Sunday, however, was a dramatic change in my otherwise pleasant weekend in the City of Light -- to be more direct, it was miserable. I had to leave the hostel by ten in the morning, which meant that I had to carry my backpack loaded with books and clothes all day. Furthermore, the weather was a drizzly, rainy mess. I walked to the Musée d'Orsay, which had free admission, and -- taking frequent breaks to prevent a back break -- I admired impressionists. And then when I was walking across the bridge from the museum to go look at the holiday windows at les Galléries Lafayette (completely awesome), the crazy Parisian wind BROKE MY UMBRELLA. This was a draining experience for me, emotionally. My umbrella was kind of my only ally against the elements, only to be destroyed. But anyway, I then took random stops alone throughout the city, rather enjoying my time in the cranky old métro because it kept me out of the rain, and sat in a café to do homework for a while. And then as I was wondering around looking at boutiques and generally feeling sorry for my sodden state, I was talked into buying a 105-euro dress. Yes, one-hundred-and-five euro. For a dress I will probably never wear. Aiya. I still maintain that I was not in my right mind.

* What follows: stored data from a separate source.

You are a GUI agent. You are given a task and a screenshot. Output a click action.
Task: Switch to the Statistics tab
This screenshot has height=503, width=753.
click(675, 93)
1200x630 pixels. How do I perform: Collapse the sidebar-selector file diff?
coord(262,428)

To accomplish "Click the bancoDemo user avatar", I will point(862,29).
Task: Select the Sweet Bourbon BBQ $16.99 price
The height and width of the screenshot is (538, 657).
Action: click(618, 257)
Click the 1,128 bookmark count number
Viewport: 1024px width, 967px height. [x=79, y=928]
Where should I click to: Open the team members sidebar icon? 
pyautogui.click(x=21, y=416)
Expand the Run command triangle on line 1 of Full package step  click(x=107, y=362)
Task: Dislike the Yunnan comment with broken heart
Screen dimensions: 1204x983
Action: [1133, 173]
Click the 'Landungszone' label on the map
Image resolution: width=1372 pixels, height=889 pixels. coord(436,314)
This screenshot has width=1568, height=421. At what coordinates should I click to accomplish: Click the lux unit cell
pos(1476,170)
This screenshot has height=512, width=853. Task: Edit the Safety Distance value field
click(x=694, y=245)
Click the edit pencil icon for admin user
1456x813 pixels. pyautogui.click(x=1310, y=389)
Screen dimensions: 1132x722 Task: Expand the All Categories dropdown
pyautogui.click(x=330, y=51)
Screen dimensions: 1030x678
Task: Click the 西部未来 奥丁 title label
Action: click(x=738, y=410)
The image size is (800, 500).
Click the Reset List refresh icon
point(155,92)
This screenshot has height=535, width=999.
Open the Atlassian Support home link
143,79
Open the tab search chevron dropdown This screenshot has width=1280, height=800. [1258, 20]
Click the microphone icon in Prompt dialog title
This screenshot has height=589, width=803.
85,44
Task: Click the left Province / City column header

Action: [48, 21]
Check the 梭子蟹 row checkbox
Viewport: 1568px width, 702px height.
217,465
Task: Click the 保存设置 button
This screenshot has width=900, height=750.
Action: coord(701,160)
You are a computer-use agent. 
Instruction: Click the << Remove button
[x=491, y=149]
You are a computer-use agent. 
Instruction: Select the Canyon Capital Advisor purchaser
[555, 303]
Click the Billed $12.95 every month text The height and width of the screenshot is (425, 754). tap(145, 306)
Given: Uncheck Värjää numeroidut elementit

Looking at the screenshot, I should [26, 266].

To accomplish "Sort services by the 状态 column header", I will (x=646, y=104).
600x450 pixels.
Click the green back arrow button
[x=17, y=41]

By five o'clock, I was freezing, and wet (as were all my books), and my weekend consumption of paninis was starting to wear on me. I decided to go to the train station and do homework until my train left (which, by the way, wasn't until nine thirty, and it cost nearly as much as my original ticket did to switch to an earlier time). So I then sat in the Gare de Lyon, with pigeons for company, switching seats every thirty minutes or so to ease my aching back and still-soggy feet. I sat on the floor for a while until the pure filth of it disgusted me too much. I also consumed about five one-euro machine-dispenser cafés -- if nothing else, the French are simply masters of machine coffee -- and shook off a strange man who, when he found out that I wasn't leaving until after nine, wanted to "talk" with me until then. There wasn't anywhere open for food, and though I contemplated eating a pigeon, I settled on munching on some chips.

I finally arrived back to Strasbourg around midnight, more than happy to be back and warm in my room. But despite the miserable second day (Paris is only as charming as the weather permits. Or as one's hotel accommodations permit.), I had quite a lovely time exploring gay Par-ee.

I still really have to go to the bathroom. That is all.